Converti à l’islam depuis 2009, il fréquentait la mosquée de la Fauconnière, à Gonesse (dans le Val-d’Oise). Selon Le Monde, ce lieu n’était pas considéré comme à risque, malgré la présence d’un imam salafiste controversé: «Aucun réseau n’y était suivi», précise le quotidien français, tout en soulignant que la présence du salafisme en banlieue parisienne s’est banalisée.

Troubles psychiques

D’autres éléments ajoutent de la complexité au profil de Mickaël H., laissant apparaître une fragilité psychique, qui aurait aussi pu jouer un rôle dans son passage à l’acte. Selon les dires de sa femme, l’homme aurait été en proie à des divagations, la nuit précédant l’attaque. Et d’après des témoignages de collègues, il souffrait de frustrations: sourd à 70%, il se plaignait de son manque d’avancement professionnel lié à son handicap.
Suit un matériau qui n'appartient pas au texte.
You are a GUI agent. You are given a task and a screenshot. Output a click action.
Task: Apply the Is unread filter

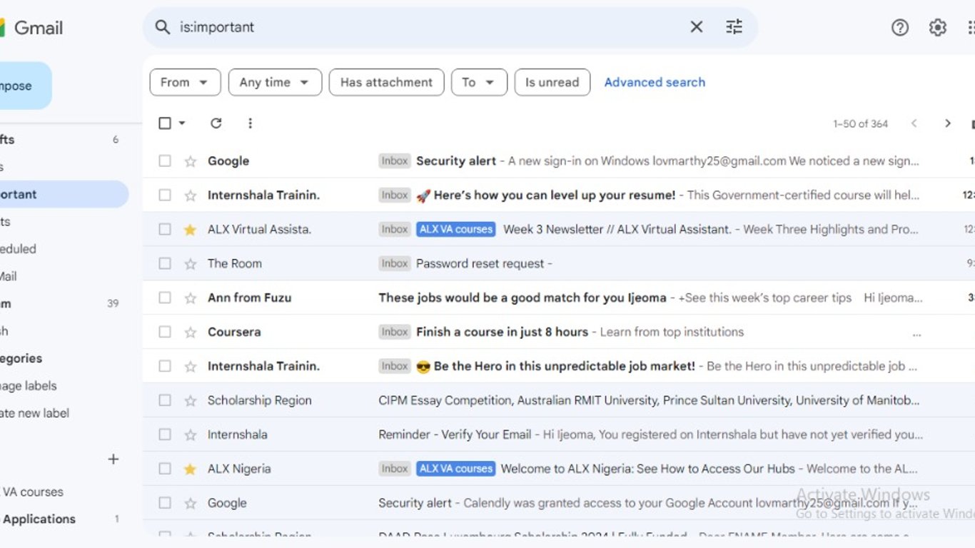point(552,82)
Ce père de deux enfants était employé depuis plus de quinze ans au sein de la Direction du renseignement et de la préfecture de police de Paris (DRPP). Habilité secret-défense, il avait accès à des données sensibles. Dès lors se pose la question d’un éventuel transfert d’informations à des réseaux djihadistes. Faut-il envisager la thèse d’une infiltration d’une cellule terroriste, qui aurait désormais les contacts d’innombrables cibles policières?

La prudence d'un expert

Jean-Paul Rouiller, du Centre de politique de sécurité de Genève, se montre prudent: «Même s’il est radicalisé, cet individu n’avait pas forcément de connexion directe avec l’Etat islamique. Jusqu’ici, il n’y a aucune réaction, sur les canaux de communication du groupe terroriste, qui permette d’établir un lien, même minimal. Et nous n’avons pas non plus connaissance d’une tentative active de pénétration des services de renseignement de la part de l’Etat islamique.»

Dans le JDD, le premier ministre Edouard Philippe a annoncé le lancement de deux missions destinées à détecter les éventuels cas de radicalisation au sein du DRPP, mais aussi dans l’ensemble des renseignements concernés par la lutte antiterroriste.

«Des failles»

La pression monte sur le ministre de l’Intérieur, Christophe Castaner, critiqué pour avoir déclaré, peu après les faits, que le tueur «n’avait jamais présenté de difficulté comportementale». Une partie de la droite et l’extrême droite réclament une enquête parlementaire et la démission du ministre, ce que l’intéressé exclut. «Oui, il y a eu des failles», a déclaré Christophe Castaner sur TF1 dimanche. Mais «aucun signe dans le dossier administratif ne laissait apparaître qu’il était radicalisé».

L’auteur de la tuerie «ne s’est pas caché d’être musulman et converti. Mais ce n’est pas parce qu’on est musulman qu’on est terroriste», ajoute Christophe Castaner. Un incident survenu en 2015 aurait dû toutefois davantage alerter les services concernés. Suite aux attentats à Charlie Hebdo en 2015, Mickaël H. avait dit «comprendre» les tueurs. Ses collègues avaient renoncé à faire un signalement. «Le dysfonctionnement se fait à ce moment-là», estime Christophe Castaner.